Maternal inflammatory response (MIR) during early gestation in mice induces a cascade of physiological and behavioral changes that have been associated with autism spectrum disorder (ASD). In a prior study and the current one, we find that mild MIR results in chronic systemic and brain inflammation, mTOR pathway activation, mild brain overgrowth followed by regionally specific volumetric changes, sensory processing dysregulation, and social and repetitive behavior abnormalities. Prior studies of rapamycin treatment in autism models have focused on chronic treatments that alter or prevent physical brain changes. Here, we have focused on the acute effects of rapamycin to uncover novel mechanisms of dysfunction related to mTOR pathway signaling.
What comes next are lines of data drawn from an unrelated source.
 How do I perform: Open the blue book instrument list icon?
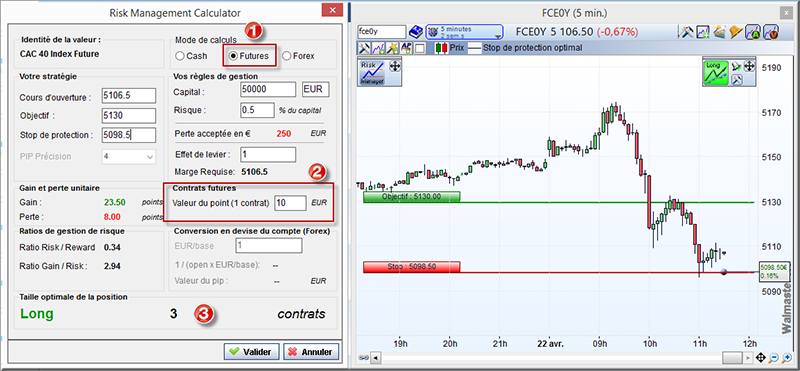415,32
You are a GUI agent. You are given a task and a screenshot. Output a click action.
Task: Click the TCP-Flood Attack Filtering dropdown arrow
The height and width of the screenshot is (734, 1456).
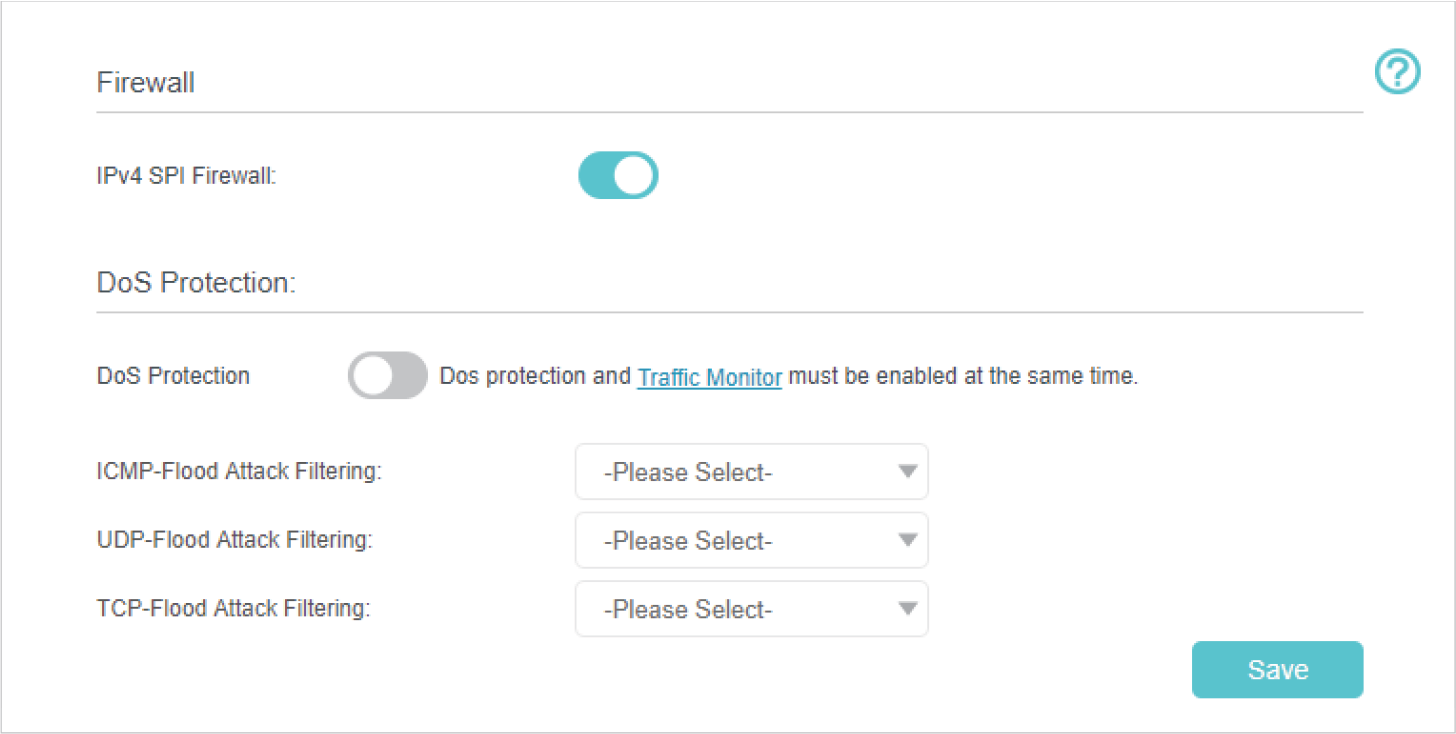(x=907, y=609)
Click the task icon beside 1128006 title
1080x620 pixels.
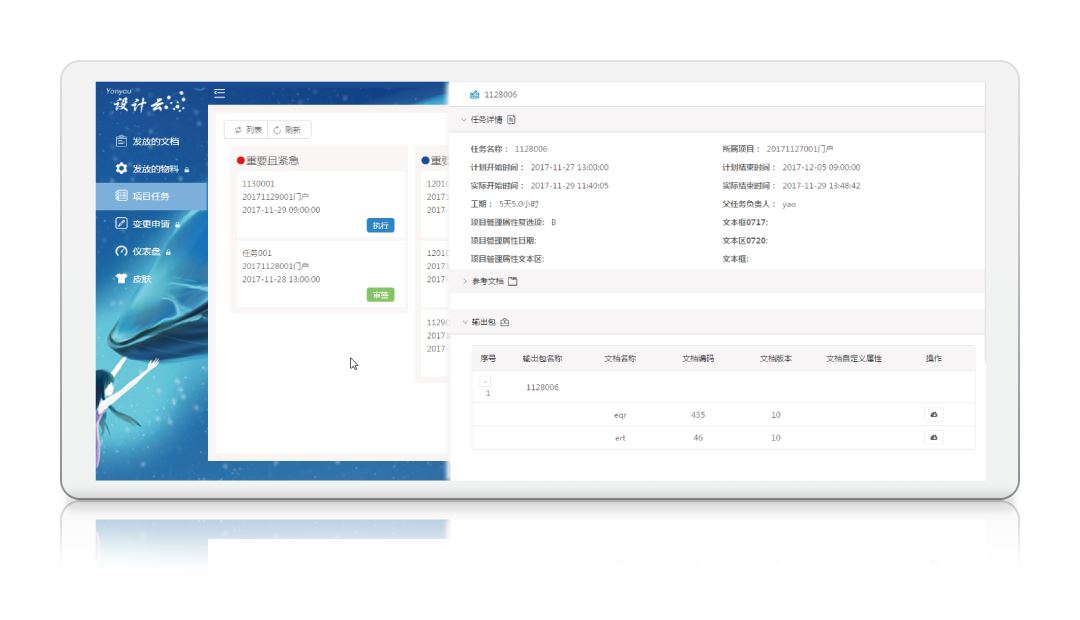[474, 95]
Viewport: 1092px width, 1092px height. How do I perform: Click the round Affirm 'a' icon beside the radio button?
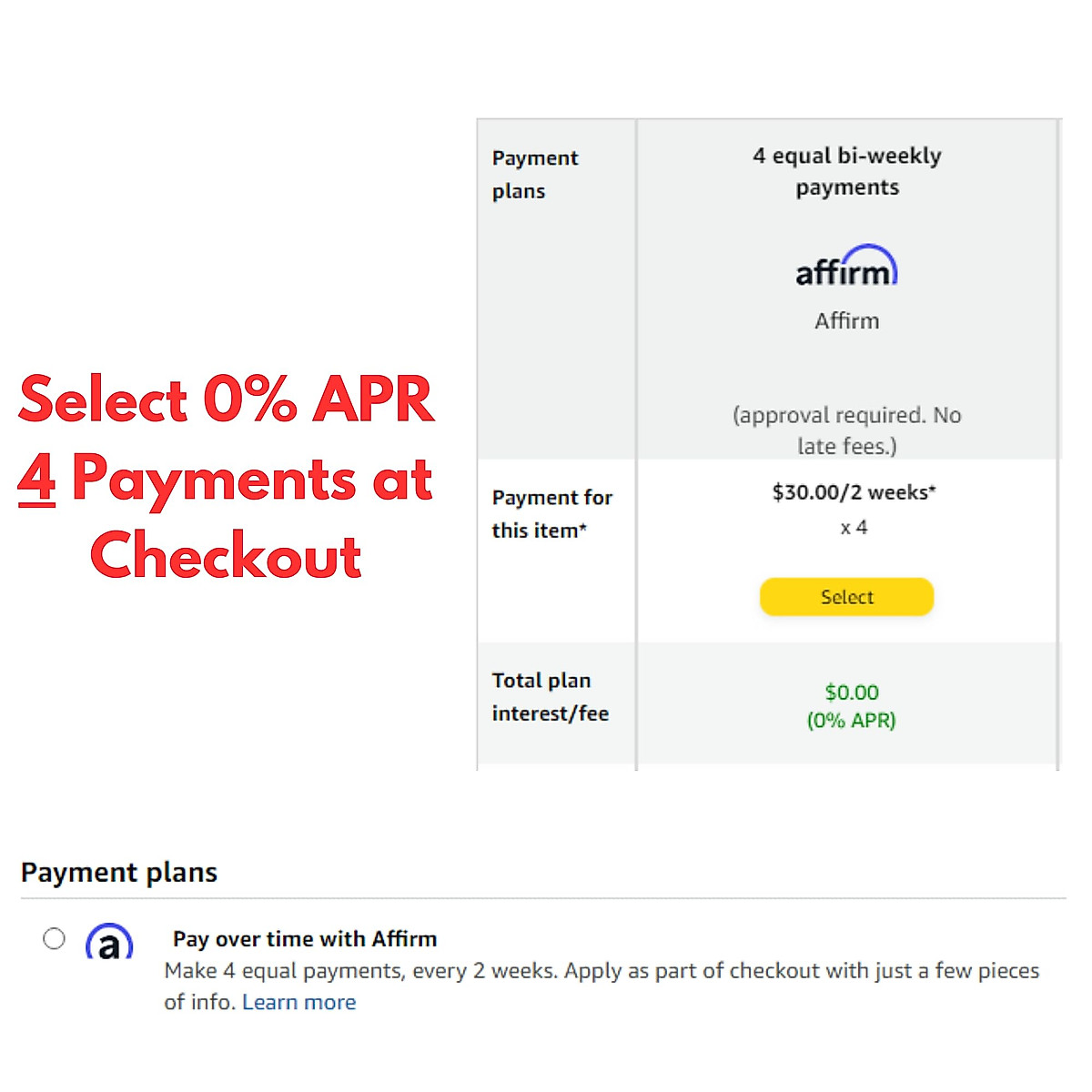[x=109, y=943]
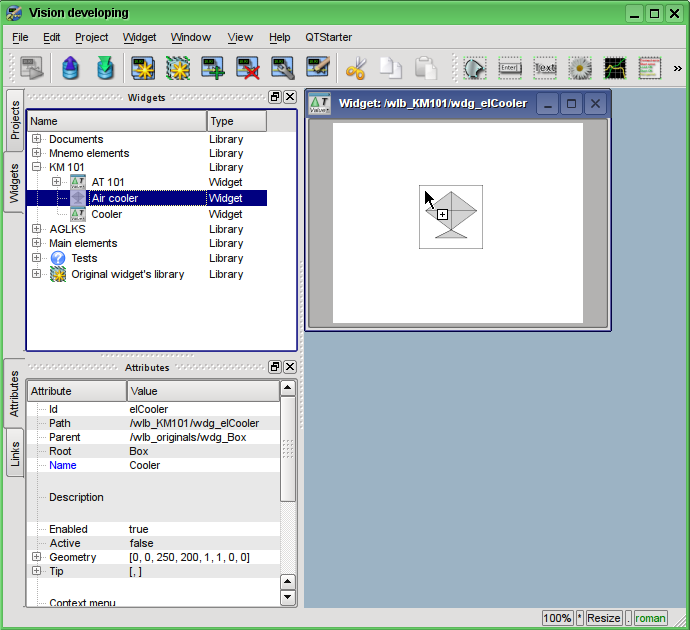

We find that within 2 hours, rapamycin treatment could rapidly rescue neuronal hyper-excitability, seizure susceptibility, functional network connectivity and brain community structure, repetitive behaviors, and sensory over-responsivity in adult offspring with persistent mild brain overgrowth. These CNS-mediated effects are also associated with alteration of the expression of several ASD-, ion channel-, and epilepsy-associated genes in the same time frame. Reduction of microglia with CSF1R inhibitors or inhibition of NADPH oxidase in young animals reduces the development of some of the behavioral phenotypes, but neither is as effective as acute mTOR inhibition. Our findings indicate that mTOR dysregulation in MIR offspring is a key contributor to various levels of brain dysfunction. However, we demonstrate that the adult MIR brain is also amenable to rapid normalization of these functional changes which results in the rescue of both core and comorbid ASD-like behaviors in adult animals without requiring long-term physical alterations to the brain. Restoring excitatory/inhibitory imbalance and sensory functional network modularity may therefore be important targets for therapeutically addressing both primary sensory and compensatory repetitive behavior phenotypes.